The processes and tools that make use of consent must check for consent and purpose through some mechanism. Processes and tools used in an organization for things like marketing automation, direct marketing, newsletters campaigns, etc. must somehow check or verify that they indeed have the necessary consent for those they are targeting. There are multiple ways of implementing such mechanisms, but if they are to be trusted, they should at least make sure that it is possible for such processes and tools to somehow check or query something to get an accurate and up-to-date response. In some cases, this might mean having a consent API in place, in other cases it might mean pushing updated consents to systems and applications that make use of them. The thing to avoid is having stale data, or data that might not be authoritative (i.e. coming from the source). Any mechanism chosen should support legacy systems that cannot easily query an API, but API should most likely be the preferred option. Typical functionality in such an API could be (pseudo-code):
Get all persons that have consented to [purpose] using [data] (optionally using [channel])
Does [person] consent to [purpose] using [data] (optionally using [channel])
Up to this point all the realities mentioned are mostly concerned with compliance. However, if we are to stop at compliance, we know that this will be pure cost. Not cost reduction or saving, but just cost. Pure cost scenarios are, as we know, difficult to get funding for (we allocate what we must, but no one really wants this). Also, pure cost scenarios often have difficulties getting alignment and traction within an organization.
But shouldn’t all the effort we put into these initiatives have some business values we can leverage? After all, we are connecting identities (for instance customer identities) in a central location. We are creating insights into customer preferences that can be shared across the organization. We are perhaps creating granularity in consents that expands our options in marketing. And we have a common identity for customers across systems and applications. So let’s also look at another aspect.

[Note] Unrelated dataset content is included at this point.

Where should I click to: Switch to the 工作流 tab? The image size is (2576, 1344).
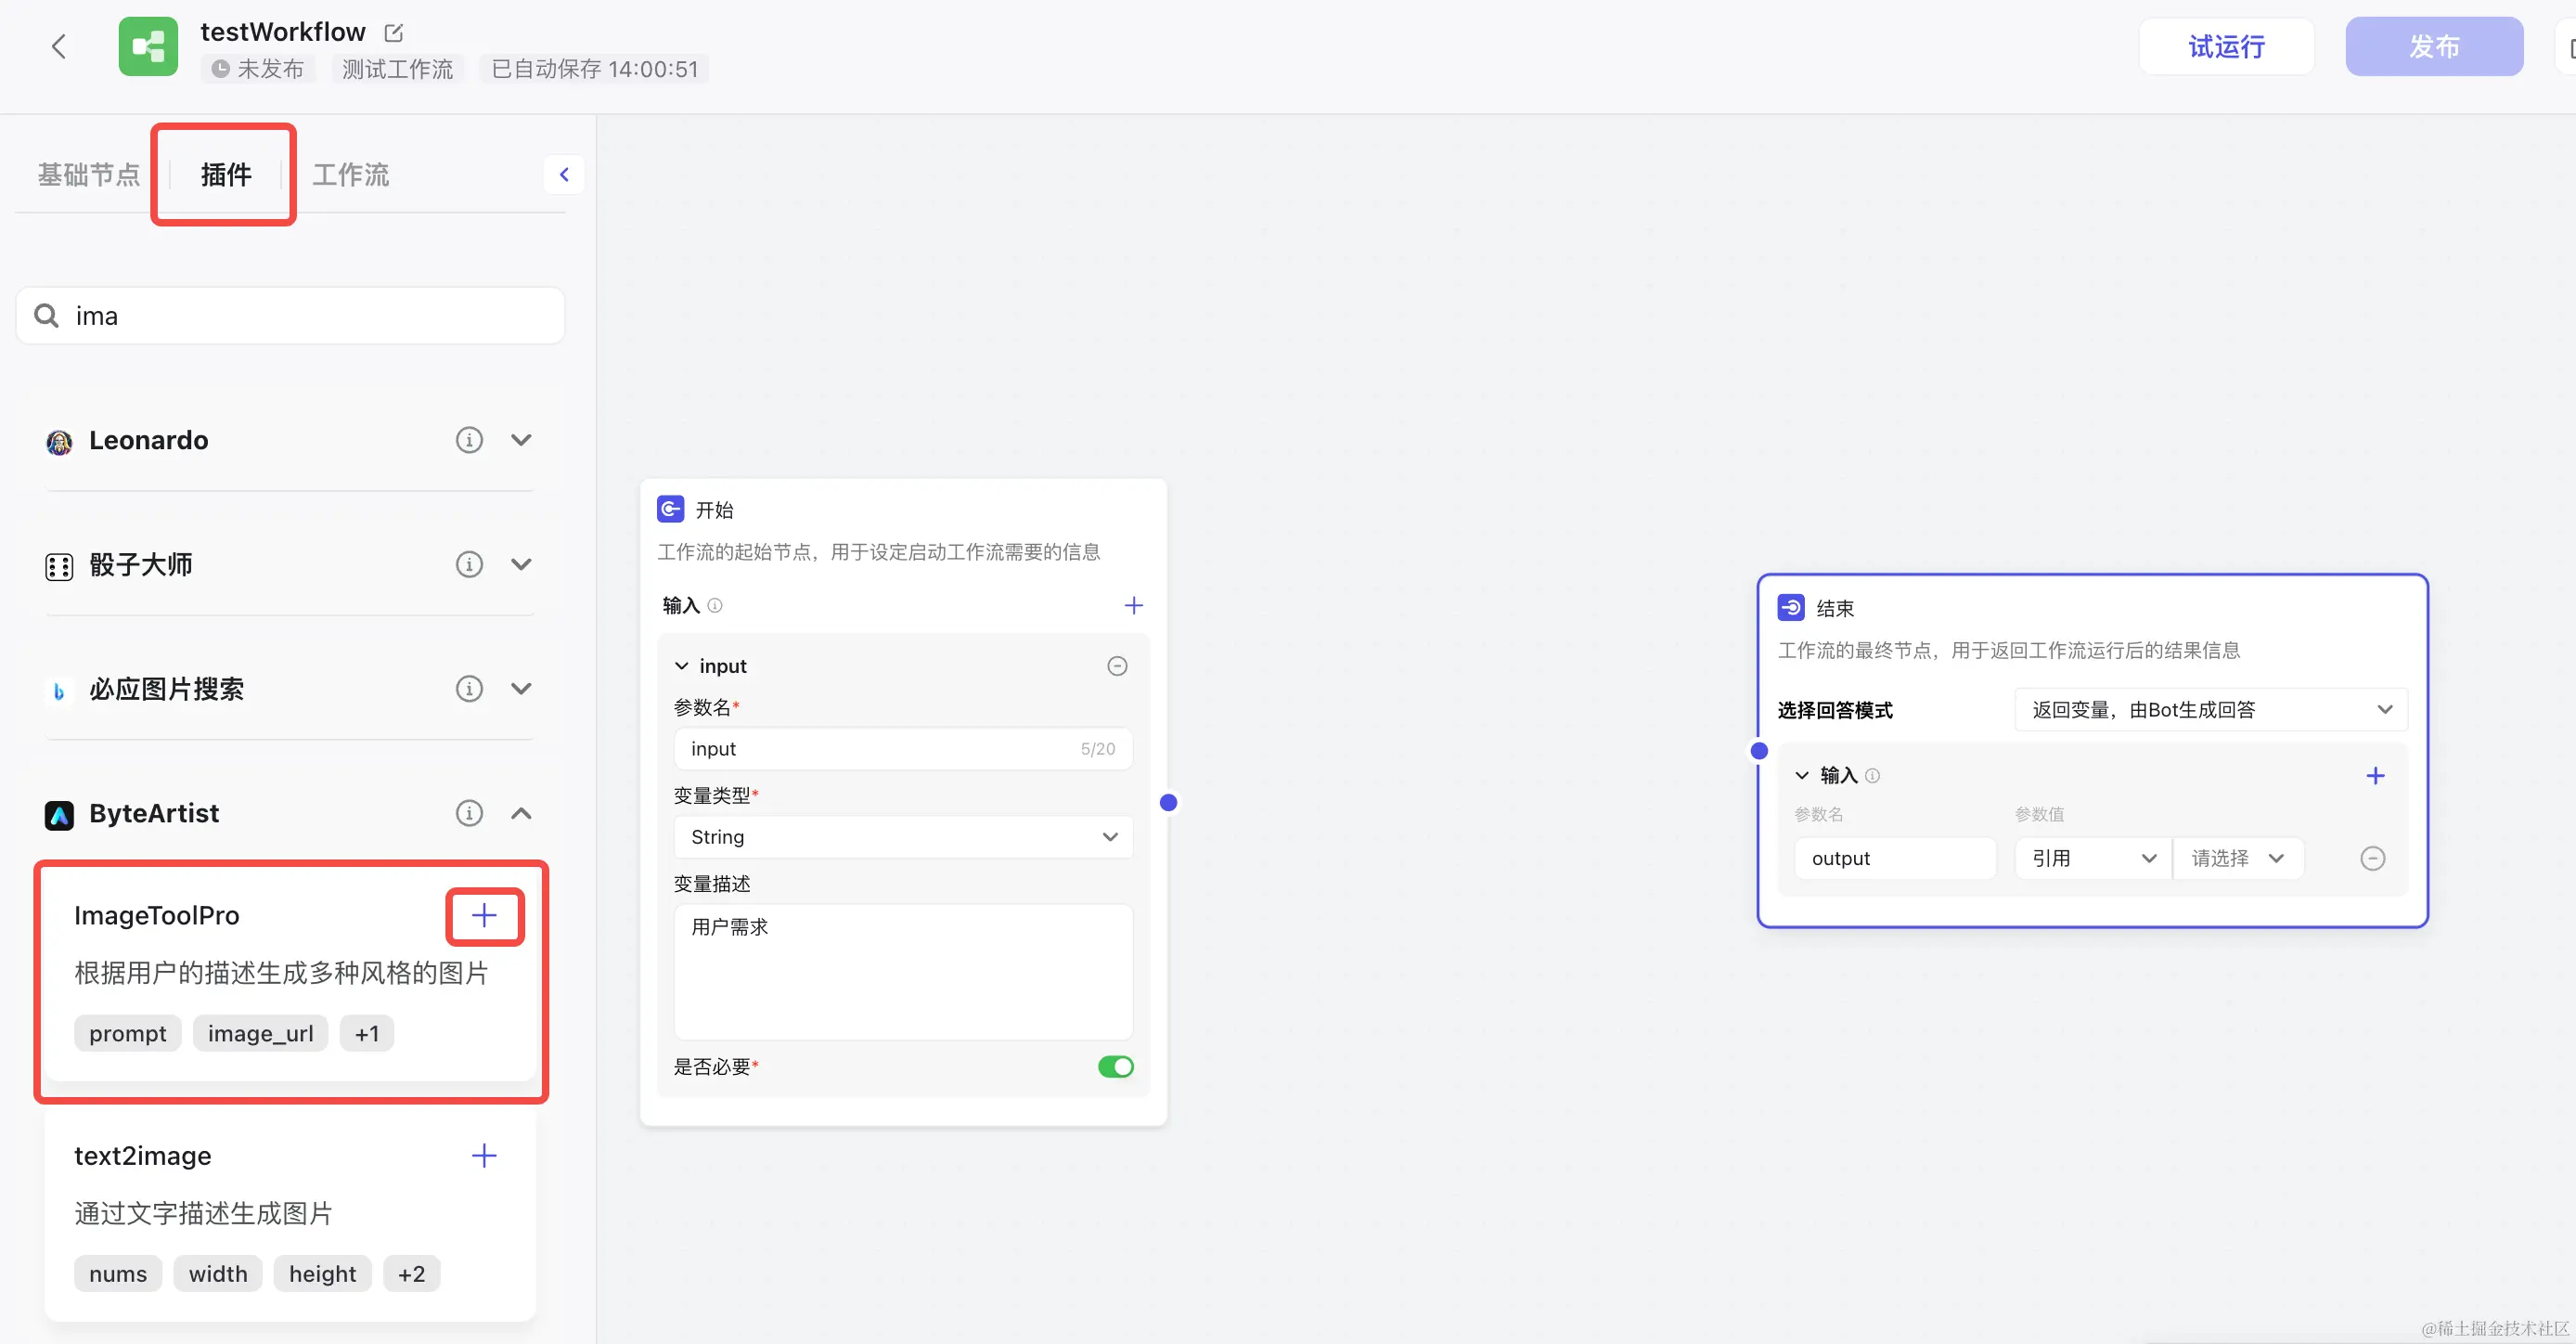tap(350, 174)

Other customer-related initiatives should be able to leverage our efforts and create added value. We should be able to do things with our consent efforts that can provide clear and specific business value. Following could be typical areas of interest.
- Build a personal identity solution. Why not re-use this for authentication (customer authentication, etc.) and maybe even authorization?

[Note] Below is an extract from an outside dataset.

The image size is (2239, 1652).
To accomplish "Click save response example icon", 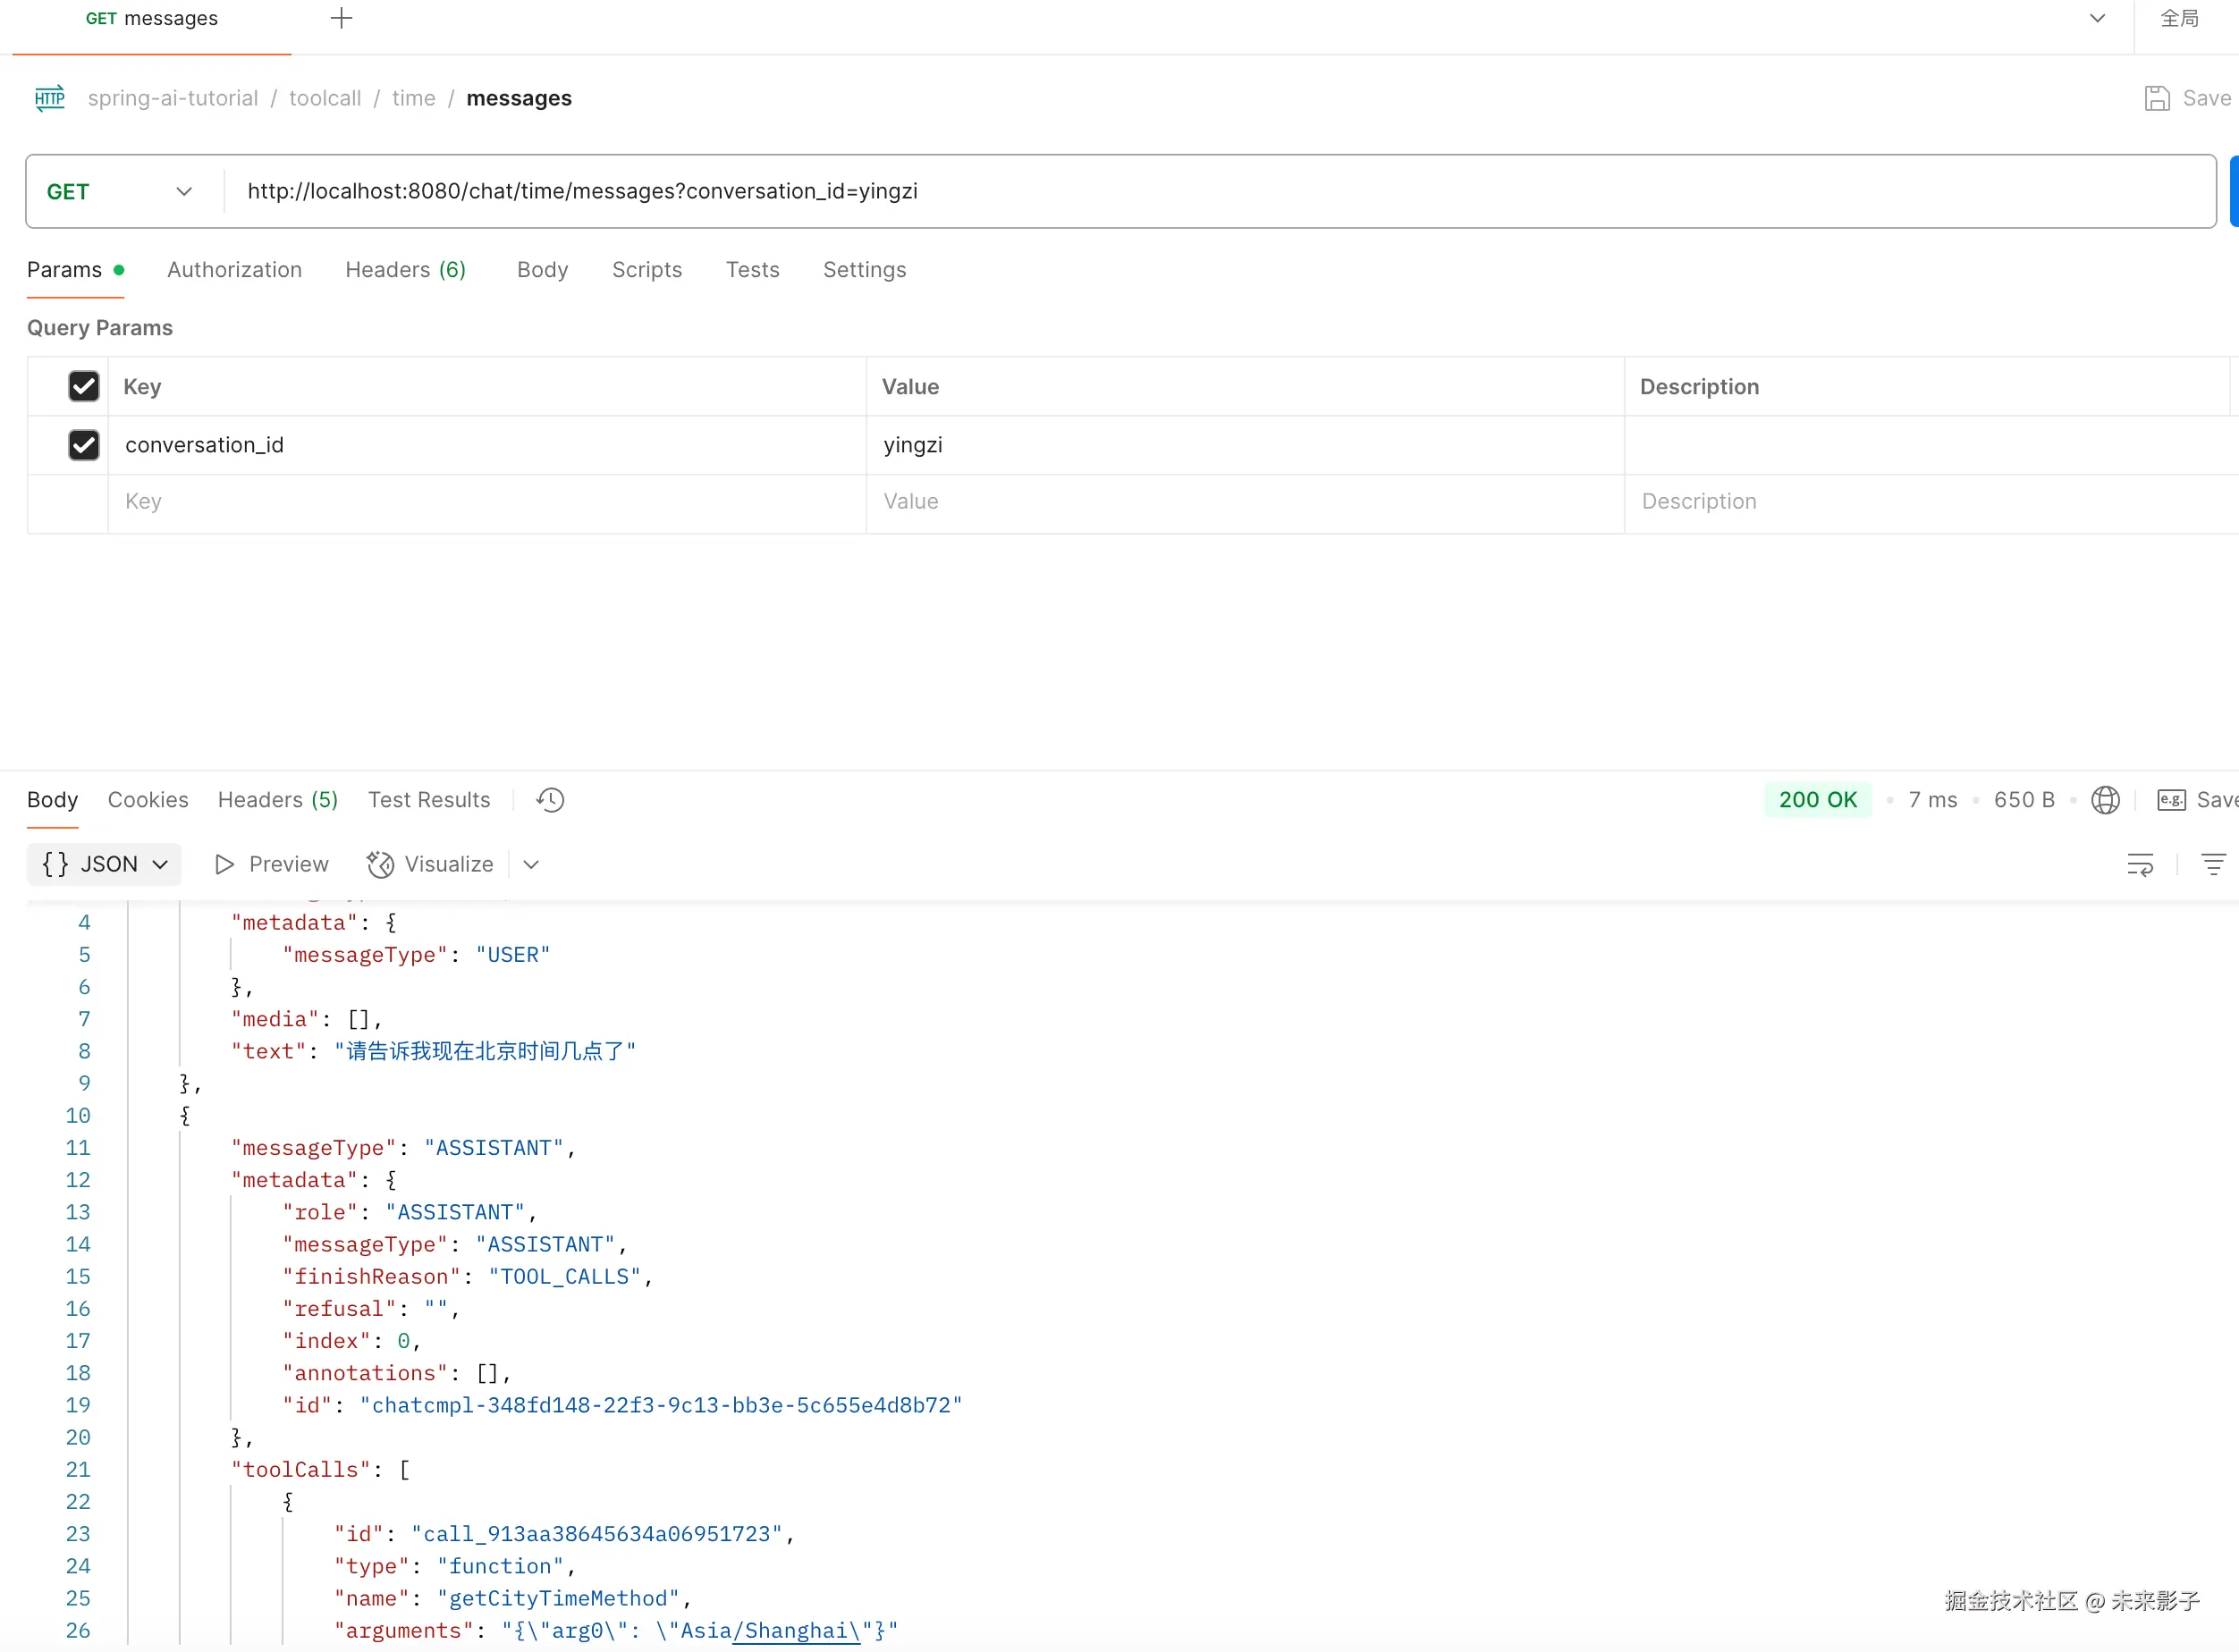I will pos(2171,800).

- Integrate consent management with other self-service processes that the person has (loyalty programs, preferences, booking/order etc.)?
- New digital initiatives that involve these persons (customers for instance) could re-use efforts to reduce necessary amount of code for authentication, thereby reducing risk and duplication and increasing ROI.
- Other processes in the business could use this central identity for added value in:
- Customer interactions
- Analysis and reporting
- Customer insight and behavior
Finding these business values will make it much easier to implement a working solution for consent, providing compliance while integrating that with other business interests. That is a far better starting point for closing GDPR gaps than a pure cost solution.
It could be very beneficial to look at getting consent right from an identity-centric perspective. The gaps identified could then be filled using industry best-practices from already-existing solution areas, such as Identity Management and Master Reference Data Management, which increases the availability of expertise in the market. Furthermore, by looking at the realities of a consent approach, one could create a feasible and desirable foundation for digital initiatives.